[アイランドリーグ]
高知・弘田澄男監督「藤川球児効果はあるか」

スポーツコミュニケーションズ

プロとしての高い意識を

 僕自身、現役時代は配球を研究したり、クセを盗んだり、といった作業を人に言われなくても自ら進んでやっていました。それでも実働16年で、生涯打率は.276。プロ野球選手では並の存在です。

 野球に限らず、実社会で相手のことを知らずして仕事はしないでしょう。初めての相手であれば、なおさら、どんな人か知りたいと調べたくなるはずです。こちらが当然と感じていることを、「ここまでしなくてはいけないのか」と思っている選手が多い気がしてなりません。

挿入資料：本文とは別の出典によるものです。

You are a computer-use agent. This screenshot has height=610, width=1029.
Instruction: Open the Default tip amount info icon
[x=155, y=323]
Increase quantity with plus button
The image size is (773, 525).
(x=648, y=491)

 後期までのインターバル期間中、選手たちには前期のチャート集計データを順番に回覧させています。これを見て、どれだけ各自が本気で勉強するか。もし、その姿勢が見られないようなら、このチャートは無用の長物です。後期からは作成をやめるかもしれません。

 後期に向けてピッチャーに関しては、外国人を2人ほど補う方向で話を進めています。野手は蔣智賢、林哲瑄の台湾人2人が帰国し、最悪の場合、そのまま台湾球界に戻ってしまう可能性があります。クリーンアップが抜けるとなれば、大きな痛手です。

 後期の陣容は7月になってみないとわかりませんが、ピッチャーであれば、いかに点を与えないか、バッターなら、いかに点を取るかを、もっと追求してほしいと感じています。

 前期は2位になれるチャンスを逃しての最下位でした。この現実を踏まえて、選手がどれだけ意識を高めてくれるか。まずは藤川から何かを学びとれる段階の選手に成長してもらいたいものです。

<弘田澄男(ひろた・すみお)プロフィール>:高知ファイティングドッグス監督  1949年5月13日、高知県出身。高知高、四国銀行を経て72年にドラフト3位でロッテに入団。163センチと小柄ながら俊足巧打の外野手として活躍し、73年にはサイクル安打をマーク。74年には日本シリーズMVPを獲得。75年にはリーグトップの148安打を放つ。84年に阪神に移籍すると、翌年のリーグ優勝、日本一に貢献した。88年限りで引退後は阪神、横浜、巨人で外野守備走塁コーチなどを歴任。06年にはWBC日本代表の外野守備走塁コーチ を務め、初優勝に尽力した。12年に高知の球団アドバイザー兼総合コーチとなり、14年より監督に就任する。現役時代の通算成績は1592試合、1506 安打、打率.276、76本塁打、487打点、294盗塁。ベストナイン2回、ダイヤモンドグラブ賞5回。